[[ Task data open ]]

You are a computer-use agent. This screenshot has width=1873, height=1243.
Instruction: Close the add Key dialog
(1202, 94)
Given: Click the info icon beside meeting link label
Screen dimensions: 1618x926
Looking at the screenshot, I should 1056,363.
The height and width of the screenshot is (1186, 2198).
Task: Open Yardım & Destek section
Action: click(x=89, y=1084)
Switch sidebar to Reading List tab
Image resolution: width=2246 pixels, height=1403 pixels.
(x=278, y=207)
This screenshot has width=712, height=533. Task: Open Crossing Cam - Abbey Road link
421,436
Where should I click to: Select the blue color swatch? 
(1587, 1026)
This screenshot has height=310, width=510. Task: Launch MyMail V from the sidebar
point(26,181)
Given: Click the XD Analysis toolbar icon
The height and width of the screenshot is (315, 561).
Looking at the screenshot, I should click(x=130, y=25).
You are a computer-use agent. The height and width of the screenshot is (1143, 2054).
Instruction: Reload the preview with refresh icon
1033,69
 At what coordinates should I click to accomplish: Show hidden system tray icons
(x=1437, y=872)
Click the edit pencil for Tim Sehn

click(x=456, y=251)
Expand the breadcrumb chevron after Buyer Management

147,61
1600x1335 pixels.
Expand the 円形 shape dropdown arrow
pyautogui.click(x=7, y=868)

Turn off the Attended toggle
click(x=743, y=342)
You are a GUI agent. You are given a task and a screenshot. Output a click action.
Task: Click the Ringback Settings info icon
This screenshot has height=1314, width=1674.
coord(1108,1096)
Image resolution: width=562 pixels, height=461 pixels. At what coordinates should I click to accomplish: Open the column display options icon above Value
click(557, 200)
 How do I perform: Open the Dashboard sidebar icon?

[[ Task data closed ]]

* **Exercise aim**: Please give back exactly the lines of this listing beginning at the line with "Switch sidebar to Reading List tab" and ending with the line with "1600x1335 pixels.", both included, and nothing else.

* **Result**:
Switch sidebar to Reading List tab
Image resolution: width=2246 pixels, height=1403 pixels.
(x=278, y=207)
This screenshot has width=712, height=533. Task: Open Crossing Cam - Abbey Road link
421,436
Where should I click to: Select the blue color swatch? 
(1587, 1026)
This screenshot has height=310, width=510. Task: Launch MyMail V from the sidebar
point(26,181)
Given: Click the XD Analysis toolbar icon
The height and width of the screenshot is (315, 561).
Looking at the screenshot, I should click(x=130, y=25).
You are a computer-use agent. The height and width of the screenshot is (1143, 2054).
Instruction: Reload the preview with refresh icon
1033,69
 At what coordinates should I click to accomplish: Show hidden system tray icons
(x=1437, y=872)
Click the edit pencil for Tim Sehn

click(x=456, y=251)
Expand the breadcrumb chevron after Buyer Management

147,61
1600x1335 pixels.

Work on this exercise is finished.